* DATA LISTING:
"""
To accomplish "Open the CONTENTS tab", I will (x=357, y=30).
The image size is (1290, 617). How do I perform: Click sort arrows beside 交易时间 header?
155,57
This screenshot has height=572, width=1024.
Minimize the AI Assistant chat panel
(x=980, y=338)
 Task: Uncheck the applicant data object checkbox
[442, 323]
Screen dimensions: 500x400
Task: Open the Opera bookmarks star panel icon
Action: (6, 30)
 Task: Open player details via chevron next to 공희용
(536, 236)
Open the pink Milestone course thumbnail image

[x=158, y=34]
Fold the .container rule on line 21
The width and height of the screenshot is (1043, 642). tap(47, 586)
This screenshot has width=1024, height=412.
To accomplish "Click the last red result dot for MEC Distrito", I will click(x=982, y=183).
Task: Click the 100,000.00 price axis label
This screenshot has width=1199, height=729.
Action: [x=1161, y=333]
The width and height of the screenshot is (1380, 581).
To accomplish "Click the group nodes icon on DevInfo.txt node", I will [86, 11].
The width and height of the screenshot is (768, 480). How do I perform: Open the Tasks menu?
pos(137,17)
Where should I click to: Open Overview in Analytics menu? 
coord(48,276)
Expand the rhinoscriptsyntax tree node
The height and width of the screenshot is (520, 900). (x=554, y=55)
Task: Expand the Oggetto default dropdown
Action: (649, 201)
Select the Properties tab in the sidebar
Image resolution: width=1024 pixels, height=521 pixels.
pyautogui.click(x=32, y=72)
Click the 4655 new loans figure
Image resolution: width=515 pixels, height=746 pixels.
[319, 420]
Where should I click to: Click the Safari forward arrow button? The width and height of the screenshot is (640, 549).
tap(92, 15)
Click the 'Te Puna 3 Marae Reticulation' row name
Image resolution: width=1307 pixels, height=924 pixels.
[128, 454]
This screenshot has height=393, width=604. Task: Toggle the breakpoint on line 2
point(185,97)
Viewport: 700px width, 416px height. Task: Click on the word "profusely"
"""
Make an exact copy of every line in the data.

To accomplish "Open the CONTENTS tab", I will (x=357, y=30).
The image size is (1290, 617). How do I perform: Click sort arrows beside 交易时间 header?
155,57
This screenshot has height=572, width=1024.
Minimize the AI Assistant chat panel
(x=980, y=338)
 Task: Uncheck the applicant data object checkbox
[442, 323]
Screen dimensions: 500x400
Task: Open the Opera bookmarks star panel icon
Action: (6, 30)
 Task: Open player details via chevron next to 공희용
(536, 236)
Open the pink Milestone course thumbnail image

[x=158, y=34]
Fold the .container rule on line 21
The width and height of the screenshot is (1043, 642). tap(47, 586)
This screenshot has width=1024, height=412.
To accomplish "Click the last red result dot for MEC Distrito", I will click(x=982, y=183).
Task: Click the 100,000.00 price axis label
This screenshot has width=1199, height=729.
Action: [x=1161, y=333]
The width and height of the screenshot is (1380, 581).
To accomplish "Click the group nodes icon on DevInfo.txt node", I will [86, 11].
The width and height of the screenshot is (768, 480). How do I perform: Open the Tasks menu?
pos(137,17)
Where should I click to: Open Overview in Analytics menu? 
coord(48,276)
Expand the rhinoscriptsyntax tree node
The height and width of the screenshot is (520, 900). (x=554, y=55)
Task: Expand the Oggetto default dropdown
Action: (649, 201)
Select the Properties tab in the sidebar
Image resolution: width=1024 pixels, height=521 pixels.
pyautogui.click(x=32, y=72)
Click the 4655 new loans figure
Image resolution: width=515 pixels, height=746 pixels.
[319, 420]
Where should I click to: Click the Safari forward arrow button? The width and height of the screenshot is (640, 549).
tap(92, 15)
Click the 'Te Puna 3 Marae Reticulation' row name
Image resolution: width=1307 pixels, height=924 pixels.
[128, 454]
This screenshot has height=393, width=604. Task: Toggle the breakpoint on line 2
point(185,97)
Viewport: 700px width, 416px height. Task: Click on the word "profusely"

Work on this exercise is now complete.